The boarding of men judged unfit for full active service began soon after the arrival of the force in New Caledonia. The same problems as had arisen in the Middle East were present. It was found necessary to down-grade many men for pre-enlistment disabilities which had been hidden or had been overlooked at the original medical examination. Accidental injuries, most frequently due to football, caused some disability, but sports probably helped to reduce the incidence of neurosis. The static and limited life of the garrison force produced a number of psychoneurotics, but their number was not abnormally high. The condition of these men was found to deteriorate when they were employed on monotonous and uncongenial duties at the Base, as also happened in the Middle East.
There were relatively few men boarded as a result of sickness, the main disability being skin disease, and only a small proportion of these cases was sent to New Zealand. Asthma cases were returned to New Zealand.
Washing and Laundry
In New Caledonia the camps were located near rivers so that the troops had facilities for bathing and also for washing their clothes. Hot showers were provided later in the different units. Some laundry work was carried out by civilians.
In the Solomons water was plentiful in Guadalcanal and Vella Lavella but it was short in the Treasuries and Nissan. Distillation of sea water had to be resorted to and washing facilities were meagre. Also it was difficult to get any washing dry in the wet and humid climate. Drying huts were provided in all units during the later part of the campaign. A portable disinfestor was sent to the forward area in November 1943 and this enabled the blankets to be cleansed regularly. Field medical units were issued with petrol-engined washing machines (domestic type), which proved most useful.
Great care was necessary in the use of water in the Pacific area. Investigation showed that all streams were contaminated, and therefore all drinking water had to be efficiently treated both by filtration and chlorination. Chlorination alone was not effective as amoebic page 87 cysts required filtration for their removal. Troops in the jungle required individual water sterilising tablets and small filters. It was found that German and Italian types of filters were very satisfactory for the individual treatment of water and steps were taken to augment their supply.
During the earlier months following the arrival of the Division in New Caledonia it was noticed that some of the troops and nurses became anaemic. This anaemia was nutritional and was apparently due to an inadequate intake of essential foods particularly meat. The disinclination of New Zealand troops to eat certain American canned foods was an aggravating factor. Various methods were adopted to combat the anaemia.
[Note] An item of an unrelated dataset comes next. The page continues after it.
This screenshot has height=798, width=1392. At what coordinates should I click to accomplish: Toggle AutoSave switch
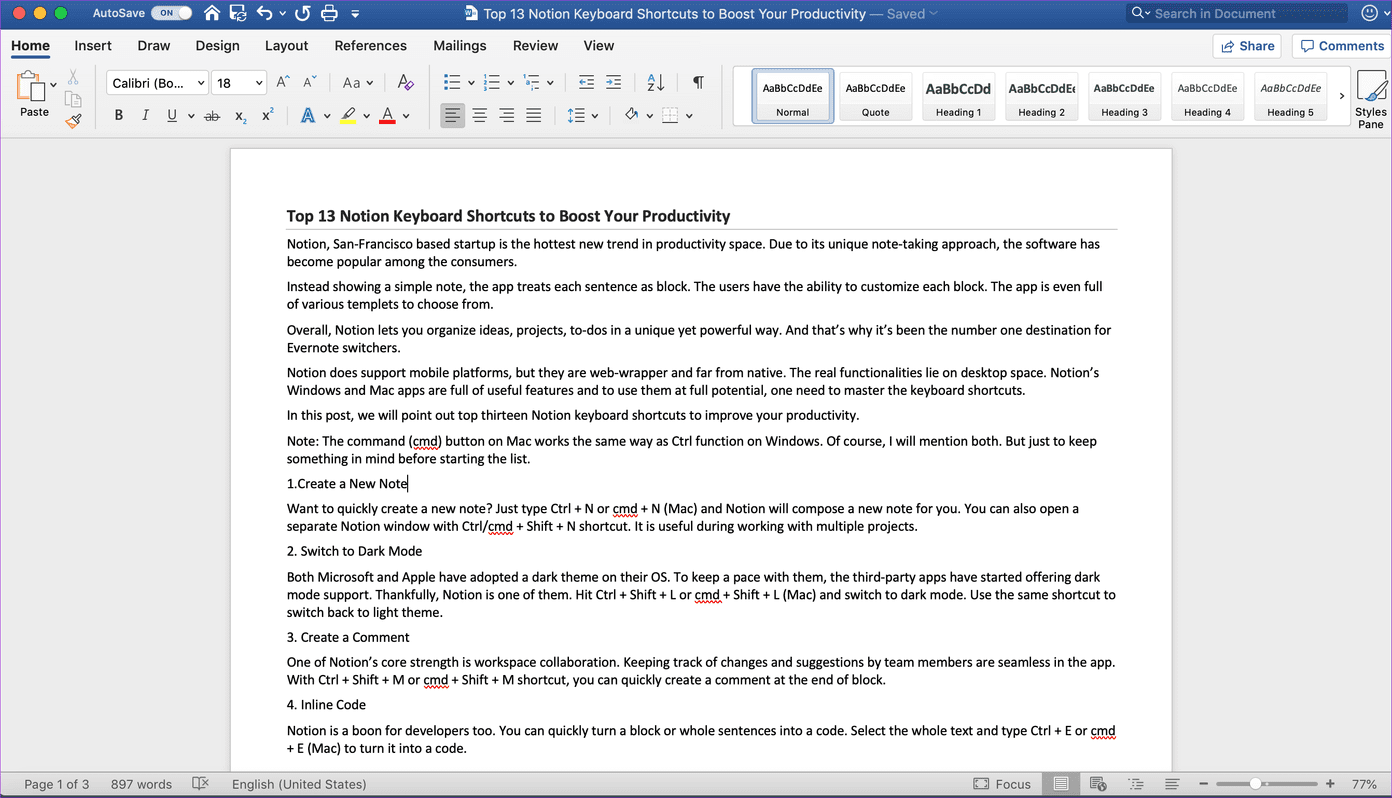tap(171, 14)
It responded best to yeast concentrates; liver by injection gave a slower response. Later, with the arrival of adequate and suitable rations, such as frozen meat and butter, from New Zealand, and the addition of fresh fruit and vegetables to the diet, no further cases were recorded.
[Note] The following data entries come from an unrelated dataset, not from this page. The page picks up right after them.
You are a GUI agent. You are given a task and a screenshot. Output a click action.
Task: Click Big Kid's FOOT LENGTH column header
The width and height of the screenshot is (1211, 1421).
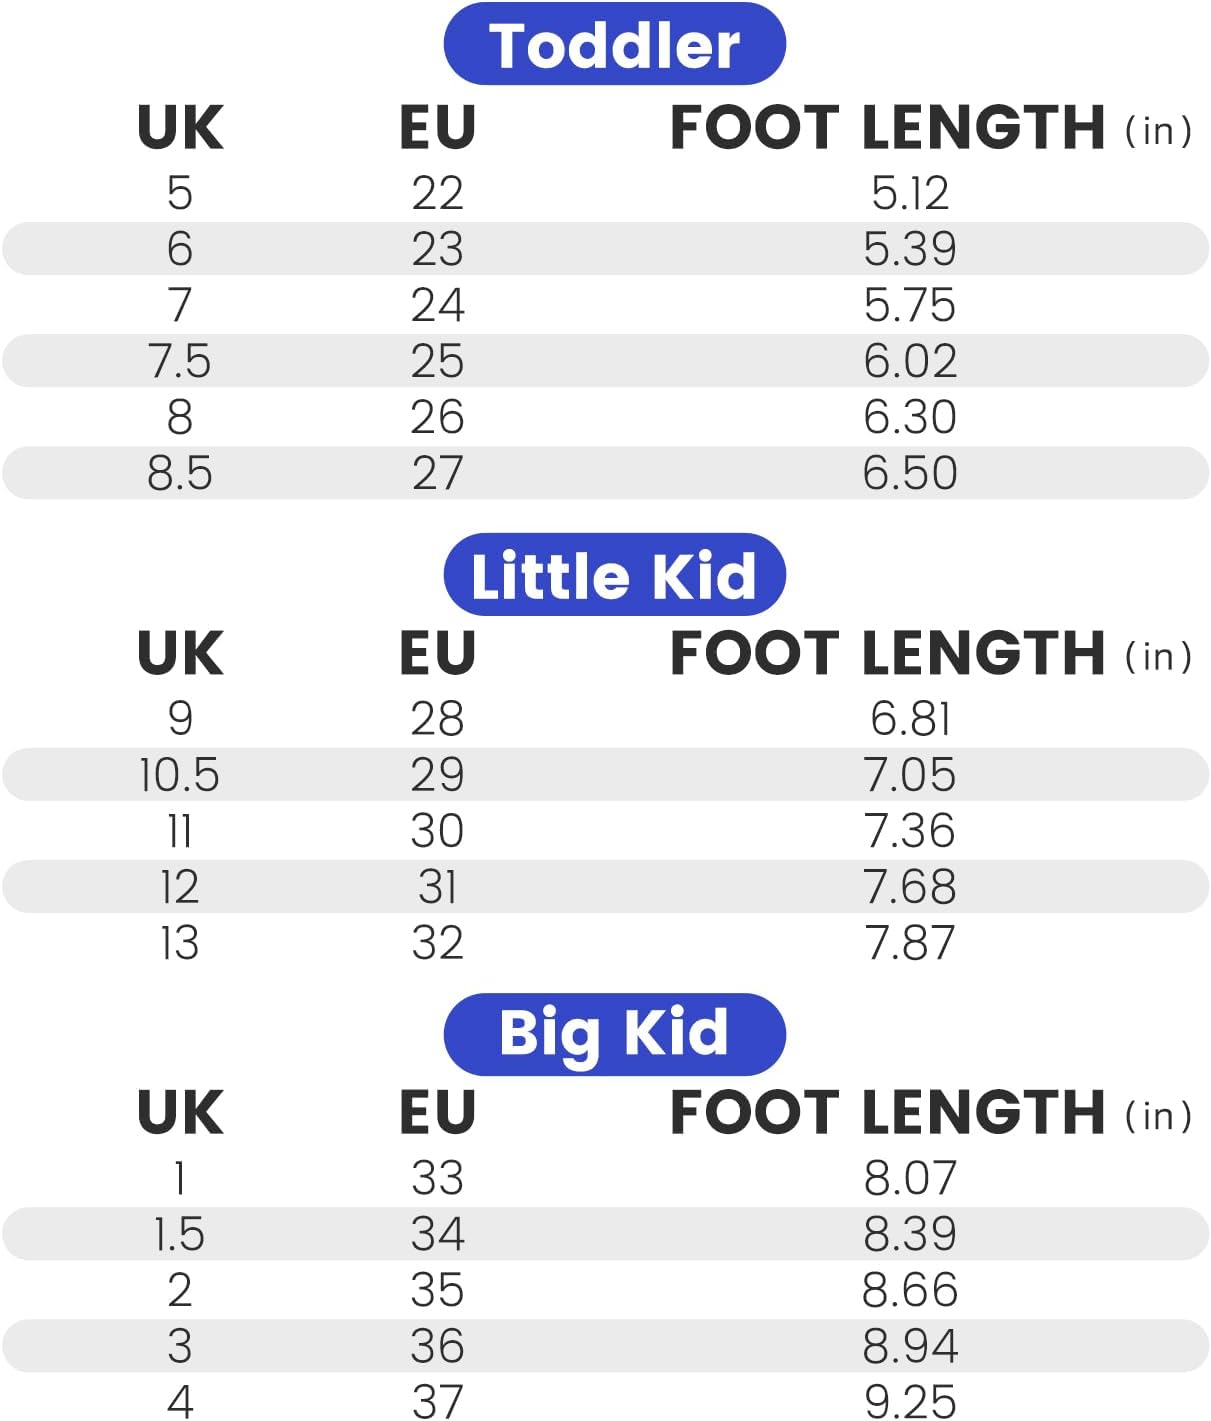[x=887, y=1112]
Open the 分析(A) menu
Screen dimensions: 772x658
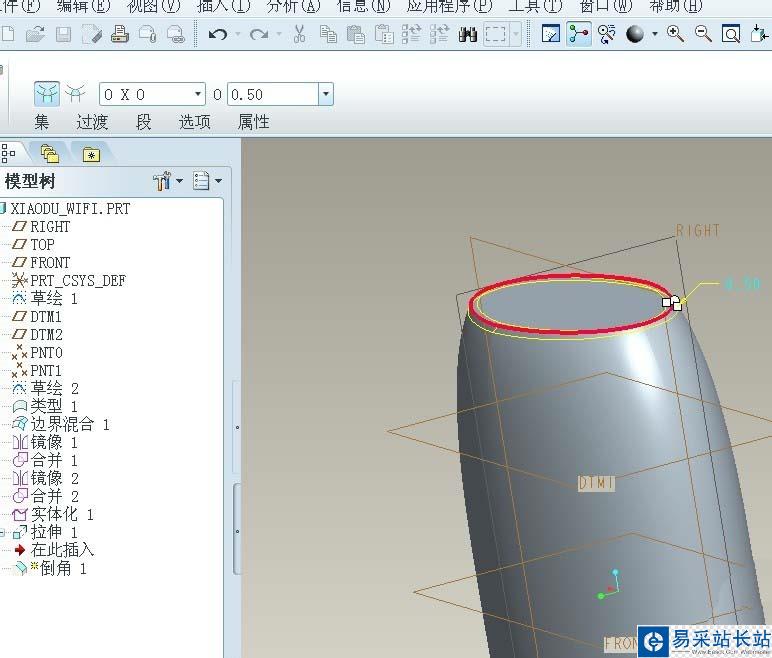tap(293, 6)
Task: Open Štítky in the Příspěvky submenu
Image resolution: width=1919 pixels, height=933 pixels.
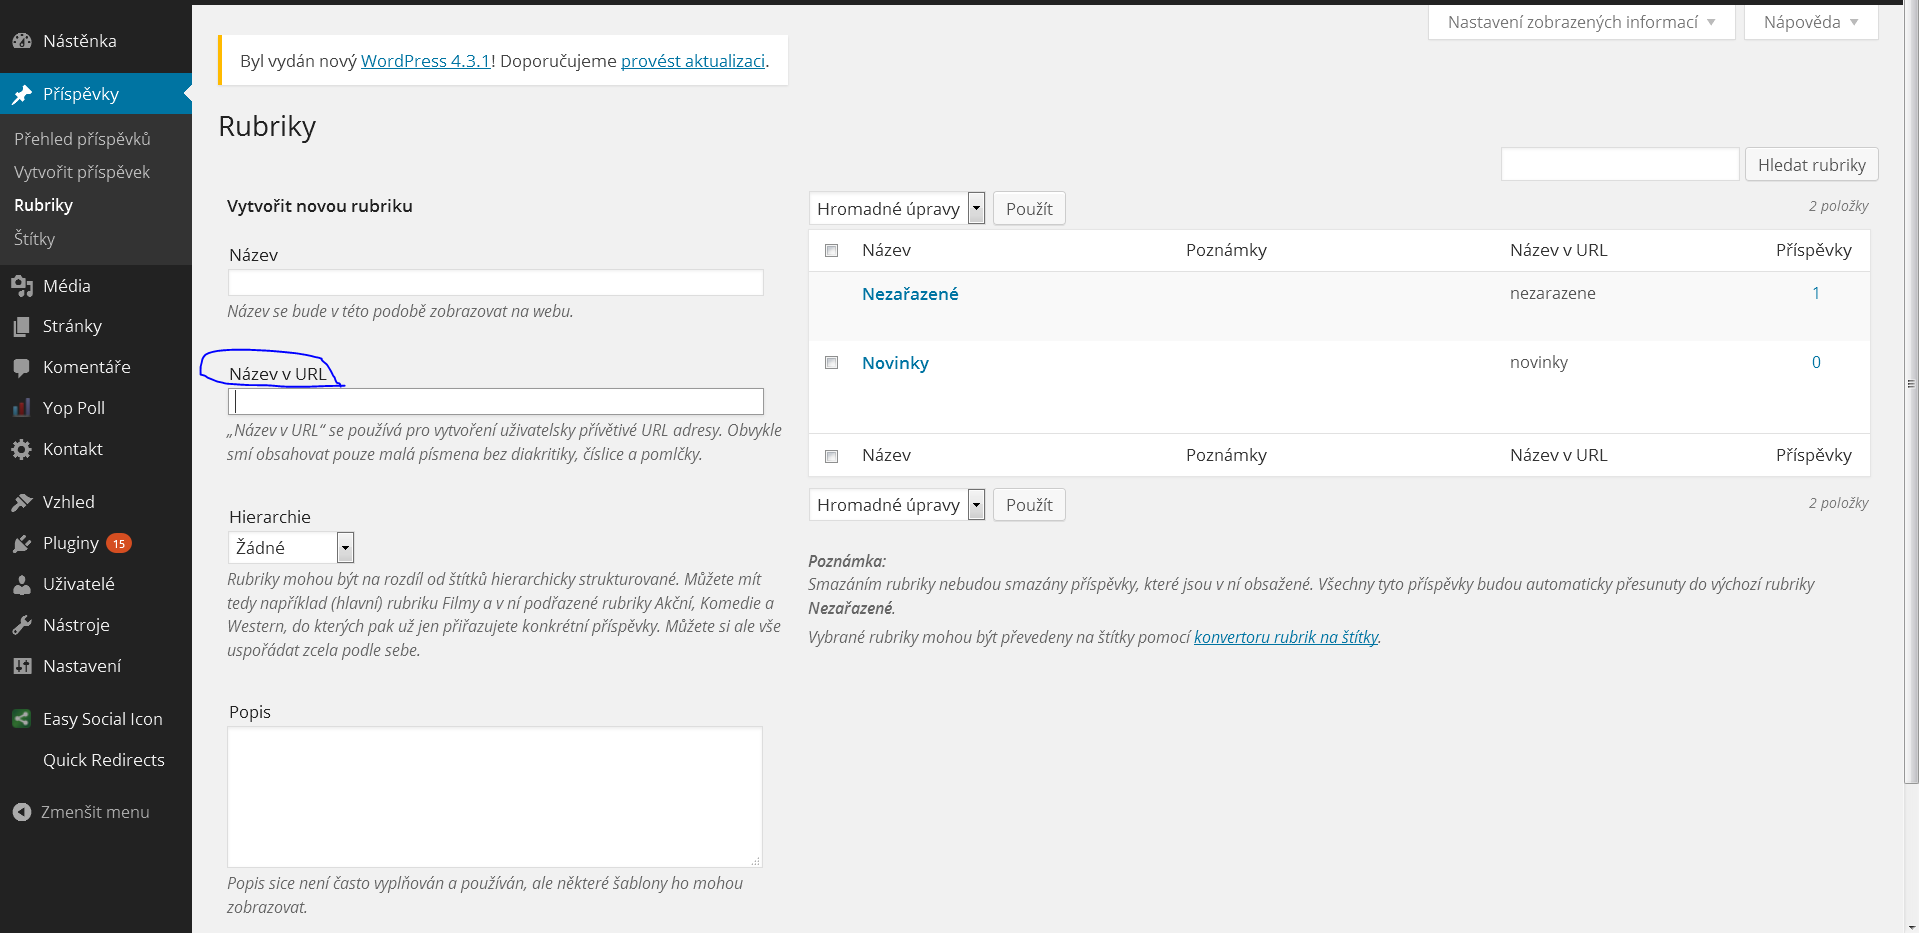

It was felt that there was a need for the development of a special ‘jungle ration’ for active operations. The Americans had a ‘K’ ration and the New Zealanders a ‘battle’ ration, but neither was ideal and a combination of the two might have been more acceptable. What was needed was a ration easily carried, appetising whether eaten cold or hot, easily digested and requiring only a small quantity of water in its preparation. Essential constituents suggested were meat (preferably bully beef), palatable nutritious biscuits, compressed fruits, glucose sweets, salt tablets, chewing gum, coffee, tea or other beverage and dried whole-milk powder, plus cigarettes, compressed fuel and wet-proof matches; the whole ration and individual items to be packed in waterproof, waxed packing and the meals varied; items such as meat and milk powder to be packed in small cans containing a sufficient portion for one meal. Vitamin capsules were also considered necessary and the foods fortified with vitamins.